- **WORK REQUIRED**
Please rewrite the thread about caching Tasks, starting with "And than he" and going on through "get the data?", and put "keeping the results" in place of "storing the results".

- **READING PASSAGE**
When to cache Tasks?

Tags:

c#

caching

async-await

task-parallel-library

task

I was watching The zen of async: Best practices for best performance and Stephen Toub started to talk about Task caching, where instead of caching the results of task jobs you cache the tasks themselves. As far as i understood starting a new task for every job is expensive and it should be minimized as much as possible. At around 28:00 he showed this method:

Click to copy

private static ConcurrentDictionary<string, string> s_urlToContents;  public static async Task<string> GetContentsAsync(string url) {     string contents;     if(!s_urlToContents.TryGetValue(url, out contents))     {         var response = await new HttpClient().GetAsync(url);         contents = response.EnsureSuccessStatusCode().Content.ReadAsString();         s_urlToContents.TryAdd(url, contents);     }     return contents; }

Which at a first look looks like a good thought out method where you cache results, i didn't event think about caching the job of getting the contents.

And than he showed this method:

Click to copy

private static ConcurrentDictionary<string, Task<string>> s_urlToContents;  public static Task<string> GetContentsAsync(string url) {     Task<string> contents;     if(!s_urlToContents.TryGetValue(url, out contents))     {         contents = GetContentsAsync(url);         contents.ContinueWith(t => s_urlToContents.TryAdd(url, t); },         TaskContinuationOptions.OnlyOnRanToCompletion |         TaskContinuationOptions.ExecuteSynchronously, TaskScheduler.Default);     }     return contents; }  private static async Task<string> GetContentsAsync(string url) {     var response = await new HttpClient().GetAsync(url);     return response.EnsureSuccessStatusCode().Content.ReadAsString(); }

I have trouble understanding how this actually helps more than just storing the results.

Does this mean that you're using less Tasks to get the data?

And also, how do we know when to cache tasks? As far as i understand if you're caching in the wrong place you just get a load of overhead and stress the system too much

955

asked Mar 18 '16 12:03

Nikola.Lukovic

2 Answers

I have trouble understanding how this actually helps more than just storing the results.

When a method is marked with the async modifier, the compiler will automatically transform the underlying method into a state-machine, as Stephan demonstrates in previous slides. This means that the use of the first method will always trigger a creation of a Task.

In the second example, notice Stephan removed the async modifier and the signature of the method is now public static Task<string> GetContentsAsync(string url). This now means that the responsibility of creating the Task is on the implementer of the method and not the compiler. By caching Task<string>, the only "penalty" of creating the Task (actually, two tasks, as ContinueWith will also create one) is when it's unavailable in the cache, and not foreach method call.

In this particular example, IMO, wasn't to re-use the network operation that is already ongoing when the first task executes, it was simply to reduce the amount of allocated Task objects.

how do we know when to cache tasks?

Think of caching a Task as if it were anything else, and this question can be viewed from a more broad perspective: When should I cache something? The answer to this question is broad, but I think the most common use case is when you have an expensive operation which is on the hotpath of your application. Should you always be caching tasks? definitely not. The overhead of the state-machine allocation is usually neglectable. If needed, profile your app, and then (and only then) think if caching would be of use in your particular use case.

- **RECORDED INFORMATION**
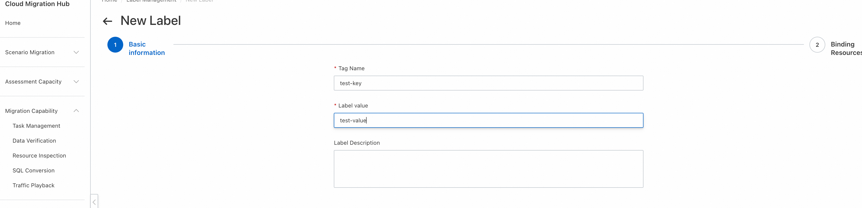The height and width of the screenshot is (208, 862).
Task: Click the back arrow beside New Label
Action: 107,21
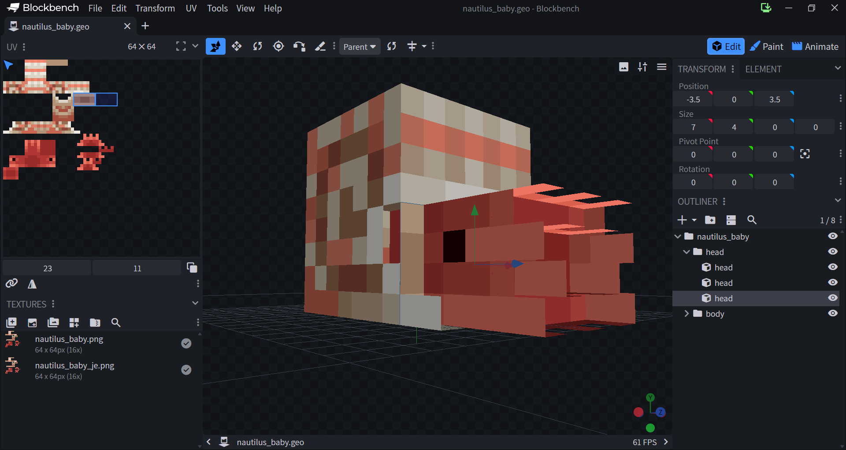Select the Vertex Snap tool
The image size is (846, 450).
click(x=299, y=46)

- **RESPONSE TO THE EXERCISE**
And than he showed this method:

Click to copy

private static ConcurrentDictionary<string, Task<string>> s_urlToContents;  public static Task<string> GetContentsAsync(string url) {     Task<string> contents;     if(!s_urlToContents.TryGetValue(url, out contents))     {         contents = GetContentsAsync(url);         contents.ContinueWith(t => s_urlToContents.TryAdd(url, t); },         TaskContinuationOptions.OnlyOnRanToCompletion |         TaskContinuationOptions.ExecuteSynchronously, TaskScheduler.Default);     }     return contents; }  private static async Task<string> GetContentsAsync(string url) {     var response = await new HttpClient().GetAsync(url);     return response.EnsureSuccessStatusCode().Content.ReadAsString(); }

I have trouble understanding how this actually helps more than just keeping the results.

Does this mean that you're using less Tasks to get the data?